Records from a collection:
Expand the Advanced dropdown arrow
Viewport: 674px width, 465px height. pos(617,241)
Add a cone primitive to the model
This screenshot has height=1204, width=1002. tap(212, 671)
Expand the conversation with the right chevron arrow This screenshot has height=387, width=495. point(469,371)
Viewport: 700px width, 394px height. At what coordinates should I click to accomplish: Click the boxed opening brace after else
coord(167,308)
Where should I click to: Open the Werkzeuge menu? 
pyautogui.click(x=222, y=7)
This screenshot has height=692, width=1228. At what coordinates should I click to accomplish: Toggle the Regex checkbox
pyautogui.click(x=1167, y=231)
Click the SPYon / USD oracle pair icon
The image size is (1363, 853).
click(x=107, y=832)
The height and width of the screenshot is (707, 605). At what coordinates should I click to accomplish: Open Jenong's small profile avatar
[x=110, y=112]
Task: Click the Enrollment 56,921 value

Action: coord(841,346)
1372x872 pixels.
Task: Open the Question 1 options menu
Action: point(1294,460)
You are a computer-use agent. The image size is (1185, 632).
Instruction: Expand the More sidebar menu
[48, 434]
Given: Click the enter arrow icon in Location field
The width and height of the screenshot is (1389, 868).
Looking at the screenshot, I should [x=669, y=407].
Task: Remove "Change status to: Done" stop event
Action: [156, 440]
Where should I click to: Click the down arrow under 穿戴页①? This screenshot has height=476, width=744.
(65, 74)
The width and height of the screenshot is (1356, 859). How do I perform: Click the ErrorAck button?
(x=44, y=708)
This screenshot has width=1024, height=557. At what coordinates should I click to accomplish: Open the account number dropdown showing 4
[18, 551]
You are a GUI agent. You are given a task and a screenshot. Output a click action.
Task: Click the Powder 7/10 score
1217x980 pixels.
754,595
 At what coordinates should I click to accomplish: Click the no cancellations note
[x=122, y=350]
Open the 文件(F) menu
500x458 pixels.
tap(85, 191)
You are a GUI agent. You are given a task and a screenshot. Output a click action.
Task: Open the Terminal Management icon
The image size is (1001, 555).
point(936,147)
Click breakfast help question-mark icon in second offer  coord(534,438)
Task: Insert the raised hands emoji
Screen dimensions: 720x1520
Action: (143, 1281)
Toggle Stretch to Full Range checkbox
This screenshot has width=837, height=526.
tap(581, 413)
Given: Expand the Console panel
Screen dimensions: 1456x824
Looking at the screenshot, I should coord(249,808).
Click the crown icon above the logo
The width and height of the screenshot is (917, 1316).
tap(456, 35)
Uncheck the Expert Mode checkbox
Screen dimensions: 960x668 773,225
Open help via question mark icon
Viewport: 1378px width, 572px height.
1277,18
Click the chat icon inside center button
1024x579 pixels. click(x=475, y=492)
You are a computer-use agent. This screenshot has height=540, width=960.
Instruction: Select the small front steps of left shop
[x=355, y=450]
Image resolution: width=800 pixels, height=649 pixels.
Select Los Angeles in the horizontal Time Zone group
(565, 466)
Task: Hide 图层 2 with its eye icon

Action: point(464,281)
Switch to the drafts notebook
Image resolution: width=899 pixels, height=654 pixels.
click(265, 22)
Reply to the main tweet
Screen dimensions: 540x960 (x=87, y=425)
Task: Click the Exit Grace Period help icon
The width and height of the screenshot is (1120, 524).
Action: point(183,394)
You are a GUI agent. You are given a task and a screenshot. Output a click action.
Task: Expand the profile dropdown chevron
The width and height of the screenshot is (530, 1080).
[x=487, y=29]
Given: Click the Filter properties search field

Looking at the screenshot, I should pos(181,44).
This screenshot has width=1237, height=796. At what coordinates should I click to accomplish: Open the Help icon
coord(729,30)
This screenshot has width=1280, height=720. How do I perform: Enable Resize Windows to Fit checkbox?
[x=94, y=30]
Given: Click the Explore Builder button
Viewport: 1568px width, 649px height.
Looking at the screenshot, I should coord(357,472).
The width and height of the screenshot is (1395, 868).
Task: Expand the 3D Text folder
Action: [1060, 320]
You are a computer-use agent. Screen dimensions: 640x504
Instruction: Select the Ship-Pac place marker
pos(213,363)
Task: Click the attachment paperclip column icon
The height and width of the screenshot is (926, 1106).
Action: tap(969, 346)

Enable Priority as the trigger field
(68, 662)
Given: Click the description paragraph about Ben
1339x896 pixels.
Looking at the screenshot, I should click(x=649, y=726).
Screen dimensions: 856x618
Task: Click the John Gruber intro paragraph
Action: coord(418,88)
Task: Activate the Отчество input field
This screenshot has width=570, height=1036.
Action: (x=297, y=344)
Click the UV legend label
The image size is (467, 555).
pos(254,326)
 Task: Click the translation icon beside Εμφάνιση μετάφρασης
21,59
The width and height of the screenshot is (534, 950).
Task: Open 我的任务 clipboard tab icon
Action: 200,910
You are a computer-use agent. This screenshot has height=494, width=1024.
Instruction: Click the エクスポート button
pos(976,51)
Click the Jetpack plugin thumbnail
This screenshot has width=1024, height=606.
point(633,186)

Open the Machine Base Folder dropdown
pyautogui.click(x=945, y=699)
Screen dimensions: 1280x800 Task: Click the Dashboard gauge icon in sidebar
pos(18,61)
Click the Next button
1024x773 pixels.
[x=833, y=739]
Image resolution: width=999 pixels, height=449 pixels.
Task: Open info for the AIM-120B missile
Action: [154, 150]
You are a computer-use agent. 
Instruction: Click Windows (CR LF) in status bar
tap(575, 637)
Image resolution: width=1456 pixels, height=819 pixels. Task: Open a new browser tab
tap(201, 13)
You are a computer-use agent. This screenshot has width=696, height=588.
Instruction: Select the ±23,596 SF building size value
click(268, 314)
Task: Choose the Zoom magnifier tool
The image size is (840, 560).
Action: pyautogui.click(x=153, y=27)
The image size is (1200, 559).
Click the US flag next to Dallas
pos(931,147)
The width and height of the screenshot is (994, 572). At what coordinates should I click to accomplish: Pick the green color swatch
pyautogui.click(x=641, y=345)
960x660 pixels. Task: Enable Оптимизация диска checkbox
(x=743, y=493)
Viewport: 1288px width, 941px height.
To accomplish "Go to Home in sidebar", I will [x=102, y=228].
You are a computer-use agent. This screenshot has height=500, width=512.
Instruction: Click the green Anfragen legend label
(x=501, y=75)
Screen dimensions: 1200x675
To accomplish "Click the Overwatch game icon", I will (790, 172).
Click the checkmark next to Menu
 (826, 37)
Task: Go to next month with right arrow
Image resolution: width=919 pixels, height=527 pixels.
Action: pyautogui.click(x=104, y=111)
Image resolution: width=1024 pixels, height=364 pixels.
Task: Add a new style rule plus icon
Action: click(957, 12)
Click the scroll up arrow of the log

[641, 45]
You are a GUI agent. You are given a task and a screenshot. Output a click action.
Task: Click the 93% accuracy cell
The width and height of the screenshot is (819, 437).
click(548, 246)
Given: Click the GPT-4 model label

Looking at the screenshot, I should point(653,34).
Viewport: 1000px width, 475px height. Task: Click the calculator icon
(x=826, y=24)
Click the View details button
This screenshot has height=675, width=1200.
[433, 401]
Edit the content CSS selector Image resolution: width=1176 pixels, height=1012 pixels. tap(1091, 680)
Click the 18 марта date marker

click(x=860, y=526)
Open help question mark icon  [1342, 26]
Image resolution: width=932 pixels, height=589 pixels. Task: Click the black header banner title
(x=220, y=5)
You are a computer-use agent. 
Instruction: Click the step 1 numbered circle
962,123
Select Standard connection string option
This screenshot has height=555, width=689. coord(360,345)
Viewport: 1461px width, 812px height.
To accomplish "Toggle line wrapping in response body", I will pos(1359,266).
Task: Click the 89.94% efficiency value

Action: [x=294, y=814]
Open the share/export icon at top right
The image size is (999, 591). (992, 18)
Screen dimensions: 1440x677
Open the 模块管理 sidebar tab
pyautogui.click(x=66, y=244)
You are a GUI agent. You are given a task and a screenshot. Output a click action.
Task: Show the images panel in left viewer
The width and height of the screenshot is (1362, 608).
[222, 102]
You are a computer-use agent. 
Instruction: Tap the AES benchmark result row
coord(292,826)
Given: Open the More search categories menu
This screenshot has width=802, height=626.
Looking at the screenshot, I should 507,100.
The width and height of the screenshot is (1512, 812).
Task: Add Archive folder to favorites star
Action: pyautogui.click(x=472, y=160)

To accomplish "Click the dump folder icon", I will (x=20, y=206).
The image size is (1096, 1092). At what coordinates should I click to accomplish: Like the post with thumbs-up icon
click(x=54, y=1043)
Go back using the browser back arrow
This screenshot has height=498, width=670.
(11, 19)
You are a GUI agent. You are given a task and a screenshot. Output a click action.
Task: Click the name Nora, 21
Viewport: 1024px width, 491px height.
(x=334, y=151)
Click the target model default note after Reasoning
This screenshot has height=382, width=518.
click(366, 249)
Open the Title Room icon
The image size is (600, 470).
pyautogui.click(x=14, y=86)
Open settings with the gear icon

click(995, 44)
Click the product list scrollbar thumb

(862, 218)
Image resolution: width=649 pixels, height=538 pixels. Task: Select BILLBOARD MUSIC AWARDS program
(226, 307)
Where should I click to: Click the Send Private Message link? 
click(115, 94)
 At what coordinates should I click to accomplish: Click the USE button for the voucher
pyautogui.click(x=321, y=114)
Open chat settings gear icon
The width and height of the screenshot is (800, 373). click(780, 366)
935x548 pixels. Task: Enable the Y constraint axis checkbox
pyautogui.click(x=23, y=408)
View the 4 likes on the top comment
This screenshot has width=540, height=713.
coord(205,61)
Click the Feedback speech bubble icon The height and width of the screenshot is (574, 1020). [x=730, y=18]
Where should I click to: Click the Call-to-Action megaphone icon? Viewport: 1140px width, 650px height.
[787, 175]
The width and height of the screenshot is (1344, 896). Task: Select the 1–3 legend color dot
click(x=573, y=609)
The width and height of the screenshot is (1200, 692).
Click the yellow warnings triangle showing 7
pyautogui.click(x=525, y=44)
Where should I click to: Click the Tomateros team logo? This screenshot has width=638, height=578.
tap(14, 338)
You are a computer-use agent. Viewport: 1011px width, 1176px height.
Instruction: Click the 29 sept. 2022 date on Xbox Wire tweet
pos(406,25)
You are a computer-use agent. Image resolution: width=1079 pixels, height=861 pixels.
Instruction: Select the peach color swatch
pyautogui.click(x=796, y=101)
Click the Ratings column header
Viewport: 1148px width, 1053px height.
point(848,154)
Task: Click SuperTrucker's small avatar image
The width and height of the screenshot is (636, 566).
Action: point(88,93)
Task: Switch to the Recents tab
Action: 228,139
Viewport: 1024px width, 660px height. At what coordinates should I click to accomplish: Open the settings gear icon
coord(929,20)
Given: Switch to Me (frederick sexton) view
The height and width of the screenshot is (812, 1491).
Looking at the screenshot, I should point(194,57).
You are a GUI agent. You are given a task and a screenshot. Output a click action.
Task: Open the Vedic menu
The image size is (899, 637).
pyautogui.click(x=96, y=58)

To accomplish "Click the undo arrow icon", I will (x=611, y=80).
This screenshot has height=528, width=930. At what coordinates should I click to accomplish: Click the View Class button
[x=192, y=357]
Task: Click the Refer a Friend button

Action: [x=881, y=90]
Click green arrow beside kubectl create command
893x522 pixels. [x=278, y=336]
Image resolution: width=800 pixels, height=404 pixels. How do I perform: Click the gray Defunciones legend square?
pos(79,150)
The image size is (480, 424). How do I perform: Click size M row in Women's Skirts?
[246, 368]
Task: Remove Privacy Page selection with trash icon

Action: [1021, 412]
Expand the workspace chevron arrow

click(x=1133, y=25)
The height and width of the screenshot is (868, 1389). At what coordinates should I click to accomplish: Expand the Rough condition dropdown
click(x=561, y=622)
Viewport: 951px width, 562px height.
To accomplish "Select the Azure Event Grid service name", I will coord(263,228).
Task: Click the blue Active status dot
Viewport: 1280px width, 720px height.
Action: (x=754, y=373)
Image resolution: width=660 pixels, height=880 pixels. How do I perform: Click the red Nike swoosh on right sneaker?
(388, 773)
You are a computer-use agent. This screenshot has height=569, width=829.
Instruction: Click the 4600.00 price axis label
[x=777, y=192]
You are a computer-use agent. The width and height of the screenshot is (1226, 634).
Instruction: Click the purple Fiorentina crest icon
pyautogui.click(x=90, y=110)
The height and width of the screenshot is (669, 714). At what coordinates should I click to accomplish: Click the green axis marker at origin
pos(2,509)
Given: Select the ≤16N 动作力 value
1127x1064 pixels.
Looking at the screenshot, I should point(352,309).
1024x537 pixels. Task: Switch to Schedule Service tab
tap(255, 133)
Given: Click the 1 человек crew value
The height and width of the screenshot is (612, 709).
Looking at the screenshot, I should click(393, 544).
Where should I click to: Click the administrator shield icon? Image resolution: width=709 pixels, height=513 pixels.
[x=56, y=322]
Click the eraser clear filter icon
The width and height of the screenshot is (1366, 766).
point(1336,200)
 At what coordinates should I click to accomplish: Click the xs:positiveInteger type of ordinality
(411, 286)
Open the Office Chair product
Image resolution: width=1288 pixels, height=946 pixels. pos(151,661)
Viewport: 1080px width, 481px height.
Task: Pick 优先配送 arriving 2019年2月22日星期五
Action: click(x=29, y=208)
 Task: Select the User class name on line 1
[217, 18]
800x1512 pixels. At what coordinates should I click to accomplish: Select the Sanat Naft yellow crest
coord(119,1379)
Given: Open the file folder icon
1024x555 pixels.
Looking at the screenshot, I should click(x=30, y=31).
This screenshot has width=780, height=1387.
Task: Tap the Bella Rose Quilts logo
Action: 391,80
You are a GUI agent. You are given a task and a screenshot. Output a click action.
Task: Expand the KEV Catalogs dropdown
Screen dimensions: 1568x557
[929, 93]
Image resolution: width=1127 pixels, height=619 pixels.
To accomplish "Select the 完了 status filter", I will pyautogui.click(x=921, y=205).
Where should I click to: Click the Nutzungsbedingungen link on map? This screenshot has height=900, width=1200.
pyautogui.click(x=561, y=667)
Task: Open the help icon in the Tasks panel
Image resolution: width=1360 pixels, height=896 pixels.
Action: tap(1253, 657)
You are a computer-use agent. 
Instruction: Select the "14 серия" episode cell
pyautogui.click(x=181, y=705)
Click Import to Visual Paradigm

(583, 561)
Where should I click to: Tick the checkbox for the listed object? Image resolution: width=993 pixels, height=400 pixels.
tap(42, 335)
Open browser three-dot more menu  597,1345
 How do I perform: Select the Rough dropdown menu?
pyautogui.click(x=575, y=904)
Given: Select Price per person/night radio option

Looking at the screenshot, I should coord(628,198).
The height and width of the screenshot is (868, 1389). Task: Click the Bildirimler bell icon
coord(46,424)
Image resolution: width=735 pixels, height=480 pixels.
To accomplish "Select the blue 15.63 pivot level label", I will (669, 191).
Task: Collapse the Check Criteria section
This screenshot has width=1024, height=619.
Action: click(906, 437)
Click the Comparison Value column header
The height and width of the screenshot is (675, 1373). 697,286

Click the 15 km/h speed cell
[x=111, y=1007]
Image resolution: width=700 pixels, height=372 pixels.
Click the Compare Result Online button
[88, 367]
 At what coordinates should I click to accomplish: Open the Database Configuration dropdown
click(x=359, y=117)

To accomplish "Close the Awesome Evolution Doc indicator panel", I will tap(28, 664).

- **Task directions**
Would you copy each line of the records that contains "will"?

- **Answer box**
To accomplish "Go to Home in sidebar", I will [x=102, y=228].
To accomplish "Click the Overwatch game icon", I will (790, 172).
To accomplish "Toggle line wrapping in response body", I will pos(1359,266).
To accomplish "Click the dump folder icon", I will (x=20, y=206).
To accomplish "Click the undo arrow icon", I will (x=611, y=80).
To accomplish "Select the Azure Event Grid service name", I will coord(263,228).
To accomplish "Select the 完了 status filter", I will pyautogui.click(x=921, y=205).
To accomplish "Select the blue 15.63 pivot level label", I will (669, 191).
To accomplish "Close the Awesome Evolution Doc indicator panel", I will tap(28, 664).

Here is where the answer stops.